CASTAWAY RENTALS

Our very ancient ancestors were born in the sea and we are drawn back by the hypnotic rhythm of the waves. Like lemmings we make our way to the ocean each summer, undeterred by obstacles, adversities or toll booths.

Inching southward on the Garden State Packedway, with family and engine overheating, we begin to trade the cares and fears of our landlocked lives for the cares and fears of oceanside living.

After three hours of inching and a hundred Are-we-almost-theres?, we arrive at Jellyfish Beach where we have reserved a place at Bertha’s Bungalow rentals and sales. (“She sells cheap shells by the seashore”)

Your cozy cottage, according to Bertha, is within easy walking distance of the beach, but Bertha has run in three Boston Marathons and is a retired Marine drill sergeant.

Bertha also claimed your cottage sleeps eight, but you forgot to ask if that was simultaneously. Now she demonstrates how the kitchen table converts to a double bed and the living room couch opens up almost completely. Two can sleep there if one sits up.

There is a nice view of the cottage from the detached guest bathroom, The promised third bathroom is even more detached. Bertha has an arrangement with a local Texaco Station. Well, what do you want for $2,000 a week, the Beverly Hilton?

Jellyfish Beach beckons. There is a genuine feeling of homecoming as you approach the entrance. The ocean, after all, is our Mother. She belongs to all of us. The beach is another matter. It belongs to the taxpayers of Jellyfish Townsip and they charge five bucks a head per day.

You spread your beach blanket and collapse beneath your umbrella until a strong gust sends it pinwheeling towards the boardwalk. Never mind, you will soon be romping in the waves and body surfing. A lifeguard looks at you oddly when you ask ” what time does the ocean calm down?”

Finally, you join your frolicking family and bravely dive into a hugh white-capped roller which does a 180 and pulls you out towards what could be shark country. Was that a fin poking out of the foam?

You’ve seen “Jaws” a dozen times and you know exactly what to do, but the famly votes you down. They will not drive a mile or two inland and find a motel. They’re having too much fun.

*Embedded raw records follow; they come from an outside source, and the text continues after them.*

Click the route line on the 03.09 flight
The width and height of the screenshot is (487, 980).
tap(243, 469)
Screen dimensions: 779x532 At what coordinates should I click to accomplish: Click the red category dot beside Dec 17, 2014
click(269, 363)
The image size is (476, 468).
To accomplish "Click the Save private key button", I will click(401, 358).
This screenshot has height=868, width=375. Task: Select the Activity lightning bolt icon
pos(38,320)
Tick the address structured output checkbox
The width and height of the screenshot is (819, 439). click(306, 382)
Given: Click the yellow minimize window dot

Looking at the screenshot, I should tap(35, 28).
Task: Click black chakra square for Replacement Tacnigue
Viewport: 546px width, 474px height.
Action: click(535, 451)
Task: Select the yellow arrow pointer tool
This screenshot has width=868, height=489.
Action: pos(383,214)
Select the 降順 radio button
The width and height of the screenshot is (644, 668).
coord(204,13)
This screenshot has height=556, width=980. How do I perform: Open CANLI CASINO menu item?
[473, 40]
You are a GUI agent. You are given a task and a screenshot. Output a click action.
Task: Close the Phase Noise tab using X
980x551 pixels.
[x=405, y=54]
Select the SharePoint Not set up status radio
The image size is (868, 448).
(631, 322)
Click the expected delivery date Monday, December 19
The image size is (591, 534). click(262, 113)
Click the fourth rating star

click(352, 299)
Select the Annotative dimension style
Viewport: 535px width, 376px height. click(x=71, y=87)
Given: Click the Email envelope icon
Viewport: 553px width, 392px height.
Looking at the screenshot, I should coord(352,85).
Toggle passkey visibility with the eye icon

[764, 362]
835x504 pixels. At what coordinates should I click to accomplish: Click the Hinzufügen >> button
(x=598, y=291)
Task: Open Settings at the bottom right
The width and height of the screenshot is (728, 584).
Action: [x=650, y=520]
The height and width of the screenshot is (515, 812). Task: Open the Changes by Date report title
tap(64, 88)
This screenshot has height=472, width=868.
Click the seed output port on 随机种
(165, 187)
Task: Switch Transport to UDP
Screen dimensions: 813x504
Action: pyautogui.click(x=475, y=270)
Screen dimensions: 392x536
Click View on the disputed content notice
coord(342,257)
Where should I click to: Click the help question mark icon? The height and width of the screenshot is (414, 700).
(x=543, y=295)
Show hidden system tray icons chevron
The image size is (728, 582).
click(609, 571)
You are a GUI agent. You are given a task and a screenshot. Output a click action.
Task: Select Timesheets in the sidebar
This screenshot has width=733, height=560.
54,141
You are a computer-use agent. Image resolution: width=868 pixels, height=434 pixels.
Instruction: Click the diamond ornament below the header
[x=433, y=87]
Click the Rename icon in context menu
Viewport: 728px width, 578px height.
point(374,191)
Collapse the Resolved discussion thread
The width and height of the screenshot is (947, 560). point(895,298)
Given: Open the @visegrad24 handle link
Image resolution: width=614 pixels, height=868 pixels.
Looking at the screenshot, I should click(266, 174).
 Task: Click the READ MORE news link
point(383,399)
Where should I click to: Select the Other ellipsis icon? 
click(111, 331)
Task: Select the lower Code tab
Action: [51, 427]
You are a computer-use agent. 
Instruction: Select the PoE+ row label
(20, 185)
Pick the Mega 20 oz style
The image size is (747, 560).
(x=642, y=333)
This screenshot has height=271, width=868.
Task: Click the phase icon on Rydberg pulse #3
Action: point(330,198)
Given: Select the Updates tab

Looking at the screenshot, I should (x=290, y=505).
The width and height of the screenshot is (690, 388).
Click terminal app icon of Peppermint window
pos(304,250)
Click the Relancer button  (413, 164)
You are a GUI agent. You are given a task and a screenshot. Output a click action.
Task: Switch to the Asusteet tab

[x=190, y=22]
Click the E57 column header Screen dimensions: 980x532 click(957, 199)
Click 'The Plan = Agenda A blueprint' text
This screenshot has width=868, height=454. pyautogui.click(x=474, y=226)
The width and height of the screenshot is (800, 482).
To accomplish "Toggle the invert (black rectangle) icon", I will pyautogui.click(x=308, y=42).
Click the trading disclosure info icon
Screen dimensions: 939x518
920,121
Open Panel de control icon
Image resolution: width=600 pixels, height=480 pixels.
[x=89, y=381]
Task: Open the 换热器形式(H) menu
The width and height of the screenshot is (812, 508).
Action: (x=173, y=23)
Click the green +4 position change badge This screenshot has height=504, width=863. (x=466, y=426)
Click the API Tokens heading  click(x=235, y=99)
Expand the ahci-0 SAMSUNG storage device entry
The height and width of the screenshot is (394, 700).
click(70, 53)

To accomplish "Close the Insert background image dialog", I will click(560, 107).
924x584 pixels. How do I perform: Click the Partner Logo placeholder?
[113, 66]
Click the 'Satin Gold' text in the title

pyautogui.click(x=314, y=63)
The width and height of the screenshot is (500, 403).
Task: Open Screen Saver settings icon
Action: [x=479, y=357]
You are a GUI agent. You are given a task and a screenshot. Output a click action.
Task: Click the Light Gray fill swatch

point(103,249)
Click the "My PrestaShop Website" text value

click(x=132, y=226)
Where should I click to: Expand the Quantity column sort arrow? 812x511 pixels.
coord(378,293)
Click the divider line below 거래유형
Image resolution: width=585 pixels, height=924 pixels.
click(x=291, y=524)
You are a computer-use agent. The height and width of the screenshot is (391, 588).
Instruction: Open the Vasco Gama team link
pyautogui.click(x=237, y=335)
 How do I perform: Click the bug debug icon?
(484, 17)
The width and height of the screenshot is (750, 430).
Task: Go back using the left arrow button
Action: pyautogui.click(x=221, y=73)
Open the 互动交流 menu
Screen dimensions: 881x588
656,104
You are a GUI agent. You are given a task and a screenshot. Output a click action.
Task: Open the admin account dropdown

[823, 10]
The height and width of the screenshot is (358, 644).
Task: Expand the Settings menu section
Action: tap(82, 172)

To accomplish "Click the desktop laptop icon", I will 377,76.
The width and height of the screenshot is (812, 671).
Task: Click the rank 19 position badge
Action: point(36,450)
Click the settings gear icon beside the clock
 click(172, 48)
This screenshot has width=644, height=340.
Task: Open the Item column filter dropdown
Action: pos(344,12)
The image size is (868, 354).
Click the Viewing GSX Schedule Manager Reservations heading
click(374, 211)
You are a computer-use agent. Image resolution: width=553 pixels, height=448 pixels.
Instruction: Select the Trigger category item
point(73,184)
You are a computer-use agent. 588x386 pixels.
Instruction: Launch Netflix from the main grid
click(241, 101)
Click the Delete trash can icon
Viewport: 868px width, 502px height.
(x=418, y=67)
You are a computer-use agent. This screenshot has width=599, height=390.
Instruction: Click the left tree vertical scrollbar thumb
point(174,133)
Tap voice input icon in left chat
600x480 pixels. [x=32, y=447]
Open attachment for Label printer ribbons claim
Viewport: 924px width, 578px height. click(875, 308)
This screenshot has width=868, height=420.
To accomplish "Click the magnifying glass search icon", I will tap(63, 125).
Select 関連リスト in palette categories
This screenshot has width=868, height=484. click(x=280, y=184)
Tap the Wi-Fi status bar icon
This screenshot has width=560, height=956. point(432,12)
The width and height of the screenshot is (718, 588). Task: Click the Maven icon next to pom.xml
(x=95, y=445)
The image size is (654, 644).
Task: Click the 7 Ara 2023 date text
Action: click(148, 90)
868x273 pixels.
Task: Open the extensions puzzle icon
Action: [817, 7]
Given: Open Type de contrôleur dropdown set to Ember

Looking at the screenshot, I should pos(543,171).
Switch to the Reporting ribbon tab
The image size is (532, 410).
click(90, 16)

As the sun sinks and the shadows lengthen across the sand, your happy group returns to Bertha’s for quick showers (If the Texaco Station is still open) and seaside games, like peeling off each other’s skin. Or you might return to the boardwalk in the evening and spend a week’s wages trying to win a stuffed monkey.

Tomorrow you can go out on a crowded chartered fishing boat and possibly win the pool for the seasickest person on board. Or you could sit on the beach again and watch for oil slicks and red tides. There are so many possibilities!